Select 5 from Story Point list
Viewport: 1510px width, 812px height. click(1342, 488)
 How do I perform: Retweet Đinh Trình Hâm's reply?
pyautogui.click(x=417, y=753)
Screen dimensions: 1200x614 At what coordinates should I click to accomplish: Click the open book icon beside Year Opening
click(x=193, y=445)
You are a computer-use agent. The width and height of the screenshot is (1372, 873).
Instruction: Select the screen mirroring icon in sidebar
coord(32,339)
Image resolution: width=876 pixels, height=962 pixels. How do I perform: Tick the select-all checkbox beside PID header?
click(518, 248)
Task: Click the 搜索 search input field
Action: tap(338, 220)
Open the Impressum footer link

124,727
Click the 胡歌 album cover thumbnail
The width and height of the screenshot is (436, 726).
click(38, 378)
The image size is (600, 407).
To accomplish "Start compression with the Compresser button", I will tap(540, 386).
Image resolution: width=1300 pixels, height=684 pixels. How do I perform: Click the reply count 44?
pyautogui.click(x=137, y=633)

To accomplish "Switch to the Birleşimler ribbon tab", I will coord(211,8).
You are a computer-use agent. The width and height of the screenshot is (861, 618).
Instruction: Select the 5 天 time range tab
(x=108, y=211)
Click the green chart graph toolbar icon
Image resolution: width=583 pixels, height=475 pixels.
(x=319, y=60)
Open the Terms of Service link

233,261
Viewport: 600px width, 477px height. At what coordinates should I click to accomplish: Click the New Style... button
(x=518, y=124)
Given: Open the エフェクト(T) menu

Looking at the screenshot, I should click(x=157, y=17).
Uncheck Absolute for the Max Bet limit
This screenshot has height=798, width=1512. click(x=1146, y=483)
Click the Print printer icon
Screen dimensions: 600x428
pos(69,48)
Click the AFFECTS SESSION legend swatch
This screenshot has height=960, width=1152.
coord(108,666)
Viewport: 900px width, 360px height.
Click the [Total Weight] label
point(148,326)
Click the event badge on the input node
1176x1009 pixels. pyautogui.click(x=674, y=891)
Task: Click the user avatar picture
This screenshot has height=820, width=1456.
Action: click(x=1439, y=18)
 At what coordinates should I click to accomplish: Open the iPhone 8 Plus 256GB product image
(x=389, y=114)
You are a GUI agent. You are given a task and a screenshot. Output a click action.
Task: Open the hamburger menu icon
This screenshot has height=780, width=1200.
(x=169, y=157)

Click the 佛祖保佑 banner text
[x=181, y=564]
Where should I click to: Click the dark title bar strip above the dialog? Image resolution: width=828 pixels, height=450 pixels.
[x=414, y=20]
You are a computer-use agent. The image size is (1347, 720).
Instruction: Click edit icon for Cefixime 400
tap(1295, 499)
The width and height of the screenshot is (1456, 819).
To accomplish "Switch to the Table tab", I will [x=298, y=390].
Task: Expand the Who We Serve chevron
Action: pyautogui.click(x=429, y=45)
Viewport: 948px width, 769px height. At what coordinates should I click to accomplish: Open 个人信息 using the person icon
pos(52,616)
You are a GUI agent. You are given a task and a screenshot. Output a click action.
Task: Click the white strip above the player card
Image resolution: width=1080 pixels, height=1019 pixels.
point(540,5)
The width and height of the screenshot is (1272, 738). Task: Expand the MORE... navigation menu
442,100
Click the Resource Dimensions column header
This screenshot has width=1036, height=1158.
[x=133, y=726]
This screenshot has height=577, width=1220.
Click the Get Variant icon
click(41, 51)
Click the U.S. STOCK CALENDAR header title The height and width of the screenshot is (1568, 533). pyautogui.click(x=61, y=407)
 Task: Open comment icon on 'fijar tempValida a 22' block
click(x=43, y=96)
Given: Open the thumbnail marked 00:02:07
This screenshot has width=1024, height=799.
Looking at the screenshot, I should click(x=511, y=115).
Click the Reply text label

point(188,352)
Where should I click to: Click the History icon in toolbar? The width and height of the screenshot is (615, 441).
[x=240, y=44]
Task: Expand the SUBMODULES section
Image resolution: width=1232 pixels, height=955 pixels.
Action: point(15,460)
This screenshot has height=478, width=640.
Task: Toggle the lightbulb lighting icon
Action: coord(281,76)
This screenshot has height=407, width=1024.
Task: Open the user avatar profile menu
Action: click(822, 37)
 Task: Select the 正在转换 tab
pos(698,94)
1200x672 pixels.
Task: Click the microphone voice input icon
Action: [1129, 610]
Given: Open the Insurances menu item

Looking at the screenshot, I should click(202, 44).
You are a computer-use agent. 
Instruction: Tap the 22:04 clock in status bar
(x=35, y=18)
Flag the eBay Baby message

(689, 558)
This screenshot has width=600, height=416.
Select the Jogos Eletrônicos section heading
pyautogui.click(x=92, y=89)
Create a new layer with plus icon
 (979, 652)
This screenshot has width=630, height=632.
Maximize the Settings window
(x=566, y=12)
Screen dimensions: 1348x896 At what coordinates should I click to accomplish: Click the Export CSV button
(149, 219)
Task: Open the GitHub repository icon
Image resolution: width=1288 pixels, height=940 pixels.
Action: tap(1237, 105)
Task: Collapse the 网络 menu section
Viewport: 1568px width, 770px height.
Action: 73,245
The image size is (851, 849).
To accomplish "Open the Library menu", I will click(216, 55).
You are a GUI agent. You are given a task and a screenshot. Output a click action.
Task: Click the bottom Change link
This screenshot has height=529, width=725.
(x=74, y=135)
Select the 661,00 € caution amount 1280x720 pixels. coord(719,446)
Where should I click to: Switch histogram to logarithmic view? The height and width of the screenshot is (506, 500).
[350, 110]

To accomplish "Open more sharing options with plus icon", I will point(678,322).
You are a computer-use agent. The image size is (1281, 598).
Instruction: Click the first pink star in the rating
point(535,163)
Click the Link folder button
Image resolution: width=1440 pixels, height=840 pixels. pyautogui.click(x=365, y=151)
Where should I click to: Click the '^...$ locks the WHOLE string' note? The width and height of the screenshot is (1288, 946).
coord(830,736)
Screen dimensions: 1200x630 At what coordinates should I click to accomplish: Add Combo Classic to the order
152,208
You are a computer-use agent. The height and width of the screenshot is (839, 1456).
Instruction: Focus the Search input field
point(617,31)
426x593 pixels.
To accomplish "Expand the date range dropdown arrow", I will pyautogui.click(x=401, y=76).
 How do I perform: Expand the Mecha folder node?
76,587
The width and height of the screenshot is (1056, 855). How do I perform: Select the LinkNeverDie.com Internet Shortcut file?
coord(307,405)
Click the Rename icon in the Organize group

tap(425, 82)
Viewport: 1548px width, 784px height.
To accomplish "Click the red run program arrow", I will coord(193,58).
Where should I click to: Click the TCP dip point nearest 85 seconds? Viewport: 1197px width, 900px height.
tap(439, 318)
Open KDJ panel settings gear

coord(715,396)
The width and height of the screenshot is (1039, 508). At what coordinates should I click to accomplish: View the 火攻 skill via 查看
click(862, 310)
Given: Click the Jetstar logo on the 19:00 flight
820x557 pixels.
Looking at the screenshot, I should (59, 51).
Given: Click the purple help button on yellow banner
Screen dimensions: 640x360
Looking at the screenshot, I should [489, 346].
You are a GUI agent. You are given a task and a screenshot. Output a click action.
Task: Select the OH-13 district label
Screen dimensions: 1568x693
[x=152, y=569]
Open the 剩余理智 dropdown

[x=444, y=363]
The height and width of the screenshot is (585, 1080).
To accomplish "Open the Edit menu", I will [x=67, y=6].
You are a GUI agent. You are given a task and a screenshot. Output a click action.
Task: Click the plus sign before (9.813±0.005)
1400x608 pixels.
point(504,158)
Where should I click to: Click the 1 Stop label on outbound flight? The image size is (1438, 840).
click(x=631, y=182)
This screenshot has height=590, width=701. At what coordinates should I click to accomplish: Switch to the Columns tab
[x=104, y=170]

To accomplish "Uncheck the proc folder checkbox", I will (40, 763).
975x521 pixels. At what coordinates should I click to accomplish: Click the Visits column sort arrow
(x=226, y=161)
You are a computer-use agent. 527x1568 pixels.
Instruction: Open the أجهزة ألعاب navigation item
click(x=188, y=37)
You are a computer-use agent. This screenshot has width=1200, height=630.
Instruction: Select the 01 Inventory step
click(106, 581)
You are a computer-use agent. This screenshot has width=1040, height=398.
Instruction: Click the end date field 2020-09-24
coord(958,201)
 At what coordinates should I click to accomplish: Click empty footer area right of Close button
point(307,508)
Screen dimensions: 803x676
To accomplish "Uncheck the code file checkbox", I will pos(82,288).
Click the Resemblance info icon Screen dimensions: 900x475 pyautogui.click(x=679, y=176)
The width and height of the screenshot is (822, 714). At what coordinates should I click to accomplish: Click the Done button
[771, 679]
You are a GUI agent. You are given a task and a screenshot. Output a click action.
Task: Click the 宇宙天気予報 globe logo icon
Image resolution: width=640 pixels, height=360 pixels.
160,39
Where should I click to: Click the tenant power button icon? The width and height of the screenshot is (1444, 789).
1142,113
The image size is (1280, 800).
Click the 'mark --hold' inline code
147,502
------
### PROBLEM REQUIREMENTS
All lines above from the line with "Click the Reply text label" through the line with "Task: Expand the SUBMODULES section", both included, are to be set down exactly, with nothing else.

### RESULT OF THIS TASK
Click the Reply text label

point(188,352)
Where should I click to: Click the History icon in toolbar? The width and height of the screenshot is (615, 441).
[x=240, y=44]
Task: Expand the SUBMODULES section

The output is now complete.